‘So you just went home with them?’
‘I said “no”. I wasn’t stupid. Why would I trust them? But Paul was insistent. He asked if I wanted to just come and have dinner. I didn’t have to go into their house, I could eat on the driveway, but they would feel better knowing I’d had a proper meal.’
‘That’s very kind of them.’
‘They were kind.’
‘Yes.’
‘And that’s it? You went for dinner and, what? Just stayed?’
‘It wasn’t that easy. I went for dinner, and ate on the driveway. They invited me in, I refused. They asked me to come back the next night, and I did.’
‘Why do you think they went to the trouble?’
‘I asked him that, once. You know they could never have children of their own? And yet, they didn’t adopt, they didn’t foster. But he said that when he saw me, so skinny and hungry,he just felt like he’d been put on earth to take care of me.’ His voice was gruff as the memory of that permeated his chest. ‘They never pushed me. I never felt like they wanted anything in return for their generosity, except my safety. After about a month of dinners, I trusted them enough to stay.
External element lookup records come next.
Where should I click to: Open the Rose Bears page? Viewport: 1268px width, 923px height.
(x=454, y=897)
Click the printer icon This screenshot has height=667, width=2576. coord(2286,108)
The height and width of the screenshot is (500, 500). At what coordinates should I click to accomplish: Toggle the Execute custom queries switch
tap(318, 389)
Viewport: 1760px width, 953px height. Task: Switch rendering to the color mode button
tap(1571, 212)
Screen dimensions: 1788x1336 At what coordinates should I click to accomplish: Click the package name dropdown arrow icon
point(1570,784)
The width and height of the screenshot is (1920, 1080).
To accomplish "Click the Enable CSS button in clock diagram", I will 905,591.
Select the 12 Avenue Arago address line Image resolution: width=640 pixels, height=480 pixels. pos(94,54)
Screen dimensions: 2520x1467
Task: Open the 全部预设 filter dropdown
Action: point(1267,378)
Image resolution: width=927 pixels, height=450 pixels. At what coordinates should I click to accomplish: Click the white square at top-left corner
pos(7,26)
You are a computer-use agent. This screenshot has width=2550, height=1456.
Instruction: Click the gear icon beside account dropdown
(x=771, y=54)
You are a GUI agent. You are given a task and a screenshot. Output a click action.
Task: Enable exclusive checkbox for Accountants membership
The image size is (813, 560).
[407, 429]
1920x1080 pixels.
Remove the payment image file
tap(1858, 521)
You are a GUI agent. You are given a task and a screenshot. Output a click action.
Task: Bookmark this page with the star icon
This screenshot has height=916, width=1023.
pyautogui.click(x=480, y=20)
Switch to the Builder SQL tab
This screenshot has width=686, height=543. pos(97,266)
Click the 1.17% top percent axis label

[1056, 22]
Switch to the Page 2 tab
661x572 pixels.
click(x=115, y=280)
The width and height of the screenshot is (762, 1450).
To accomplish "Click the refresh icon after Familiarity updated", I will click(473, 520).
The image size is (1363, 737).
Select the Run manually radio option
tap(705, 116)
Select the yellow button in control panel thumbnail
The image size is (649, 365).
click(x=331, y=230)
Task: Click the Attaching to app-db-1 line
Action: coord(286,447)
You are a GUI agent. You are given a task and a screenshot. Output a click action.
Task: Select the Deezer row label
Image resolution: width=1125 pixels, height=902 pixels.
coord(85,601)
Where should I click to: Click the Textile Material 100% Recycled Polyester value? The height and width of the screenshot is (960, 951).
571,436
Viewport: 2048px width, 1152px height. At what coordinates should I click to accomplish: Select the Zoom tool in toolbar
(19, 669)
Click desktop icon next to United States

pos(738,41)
It was supposed to be for a weekend, but then Paul began to talk to me about his work, and it was like a fuse had been lit in my belly. For the first time, I felt all these neurons in my brain connecting, lighting up like a Christmas tree. I was obsessed with everything he said: the business, the opportunities. He saw it, and gave me a chance to work with him, on the basis that I went back to school. And so, there you have it. For the next three years, I went to school, worked with Paul, and ate Stephanie’s food. I grew healthy again, nourished, and though they never asked me to say that I loved them, or to pay them back in any way, for the first time in my life, I had a bed, and I didn’t fear that it would be taken away. They gave me the greatest gift I could have known. Security.’
He didn’t realise she was crying until a tear thudded onto his chest. He brushed his thumb over her cheek, wiping her tears away.
‘I didn’t even cry, when they died,’ he muttered, staring up at the ceiling, remembering the bleakness of that day. ‘But it was like an anchor point in my life had been ripped away. I had briefly known what it was like to belong to a family, of sorts, and just like that, it disappeared.’
‘Oh, Theo,’ she murmured, pulling up higher so she could press a kiss to his lips, before resting her head on his shoulder. ‘I’m so glad you met them, that they took you in.’
‘As am I,’ he agreed. It had been a perfect relationship for him—and for them. Neither had wanted something that the other wouldn’t give. He knew that if they’d pushed him for more, he’d have run a mile, but they hadn’t.
‘I just remember you appearing, and yes, you were skinny,’ she murmured. ‘But you were also so vital, so…’
He tilted his face to look at her, and despite the seriousness of their conversation, a smile lifted his lips at the memory of the crush she’d had on him.
‘Yes?’
She rolled her eyes. ‘I’m not here to make your head any bigger.’
He grinned, his fingers drawing invisible patterns on her back. But they slowed, as his mind went back to that time, those first few years with the Georgiadeses. ‘You were such a quiet kid,’ he murmured. ‘So withdrawn.’
‘You made me nervous.’
He shook his head, though. ‘It wasn’t just around me. I saw you with your friends, your parents. You were always watching.’
She bit into her full lower lip, in a way that made his cock react instantly.
‘I was always watching,’ she admitted, several moments later, so he’d wondered if she was going to answer him at all. ‘Or maybe it would be more accurate to say I was always anticipating.’
‘Anticipating what?’
She sighed. ‘Trigger points for my parents.’
‘What does that mean?’
‘Like, little things that people say, or do, that would tip them over the edge. Make them think of Mary when they weren’t prepared.’ She cleared her throat.
‘You managed their grief.’
‘Yes,’ she admitted, huskily.
‘Annie, you know it’s not your job, don’t you?’
She nodded, but frustration whipped his insides.